Nous marchons longtemps sur Saint-Laurent, sans nous arrêter nulle part, nous regardons les gens sur les terrasses, Marissa pointe toutes les filles qu’elle trouve jolies, en hurlant une note de un à dix. Je vois le Barfly : « Tu aimeras peut-être pas, les tables sont collantes, les toilettes sont pleine de pisse et je les utilise pas parce que j’ai trop peur d’attraper la chlamydia ou whatever, mais c’est cool, la dernière fois que j’y suis allée, la barmaid était enceinte et elle parlait de hockey avec un monsieur de soixante-dix ans habillé en coureur automobile. »

Marissa entre et elle insulte direct deux mecs qui jouent mal au billard. Je commande deux bières blondes, elles sont chaudes, ça ne dérange pas Marissa, elle offre un bon pourboire au barman barbu : « Ça me donne pas envie de la boire. Je vais sauver des calories. » Un groupe de métal commence à jouer de la musique. Ça me donne un coup. J’ai l’impression d’avoir à nouveau quinze ans, et d’écouter Premier Mari jouer de la musique progressive, en pantalons à carreaux trop serrés. Je suis total plus belle que lorsque j’avais quinze ans et que j’utilisais pas de fond de teint tous les jours, et je réussis pas à trouver bon le groupe de métal, mais j’ai les larmes aux yeux, je me dis parfois que c’était plus simple d’avoir quinze ans, même moins jolie, même si je tremblais avant de recevoir ma copie d’examen en mathématiques, même si j’étais gênée de m’acheter des serviettes hygiéniques, même si je me trouvais inférieure à un mec qui préférait toucher une guitare plutôt que mon clito tout sensible. Marissa dit : « Man, tu pense que je devrais renverser ma pinte de bière sur mes seins pour que tout le monde applaudisse? »
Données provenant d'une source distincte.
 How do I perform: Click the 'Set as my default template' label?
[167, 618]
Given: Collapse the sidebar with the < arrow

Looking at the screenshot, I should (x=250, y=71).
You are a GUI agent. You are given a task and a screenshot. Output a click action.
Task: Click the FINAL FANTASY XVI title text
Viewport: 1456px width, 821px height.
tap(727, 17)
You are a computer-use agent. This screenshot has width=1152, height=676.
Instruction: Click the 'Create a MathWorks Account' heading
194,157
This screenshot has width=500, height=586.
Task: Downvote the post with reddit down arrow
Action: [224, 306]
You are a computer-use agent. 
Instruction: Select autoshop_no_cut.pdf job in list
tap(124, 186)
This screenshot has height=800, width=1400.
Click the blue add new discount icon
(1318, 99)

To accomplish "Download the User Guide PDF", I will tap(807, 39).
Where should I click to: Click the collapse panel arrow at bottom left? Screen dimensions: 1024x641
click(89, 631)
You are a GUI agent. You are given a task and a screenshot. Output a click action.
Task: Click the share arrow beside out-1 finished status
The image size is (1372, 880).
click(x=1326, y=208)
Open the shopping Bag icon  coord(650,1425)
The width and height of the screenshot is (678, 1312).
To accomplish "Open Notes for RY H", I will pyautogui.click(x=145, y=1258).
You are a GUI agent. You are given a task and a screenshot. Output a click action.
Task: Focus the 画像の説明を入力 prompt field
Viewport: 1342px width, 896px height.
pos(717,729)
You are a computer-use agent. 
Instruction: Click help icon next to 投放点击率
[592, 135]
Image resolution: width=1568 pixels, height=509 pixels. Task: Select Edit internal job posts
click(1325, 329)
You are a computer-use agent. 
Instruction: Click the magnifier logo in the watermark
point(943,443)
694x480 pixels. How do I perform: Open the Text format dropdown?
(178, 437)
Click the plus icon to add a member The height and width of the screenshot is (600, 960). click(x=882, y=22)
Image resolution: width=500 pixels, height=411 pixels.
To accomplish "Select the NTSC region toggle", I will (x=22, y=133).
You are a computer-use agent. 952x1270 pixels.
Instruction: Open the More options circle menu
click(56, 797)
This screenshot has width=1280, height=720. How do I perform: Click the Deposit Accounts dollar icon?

Une fille habillée en noir, avec des dreads dans les cheveux, s’installe à côté de moi. Elle a amené son chien avec elle, et je me penche pour le caresser : « Sweety, tu es trop chouchou. Oui tu es trop chouchou. Tu veux tomber en amour avec moi? » Le chien m’accorde zéro attention, il continue à fixer le cul de sa maîtresse, la langue pendante. Marissa me prévient : « C’est une gouine et elle n’est pas assez belle pour toi, chérie. Ne la laisse pas te payer une bière plus chaude que ta petite culotte. Rappelle Betty et dis-lui que j’ai hâte de lui montrer mon nouveau soutif Blush. »

Je porte des jupes trop courtes pour prier mais je ne reçois jamais de reproches

Mai 29, 2010

Je suis allée à l’église aujourd’hui. Je me suis pas doigtée sur un banc en bois. J’ai regardé les bancs vides. J’ai parlé de musique avec le prêtre, et j’ai prié pour la paix dans le monde et le bonheur des personnes que j’ai faites souffrir. J’ai regardé deux touristes prendre des photos, et après je suis sortie, il pleuvait un peu, et c’était le temps parfait pour l’achat de petites culottes noires diaphanes et un premier verre de rosé.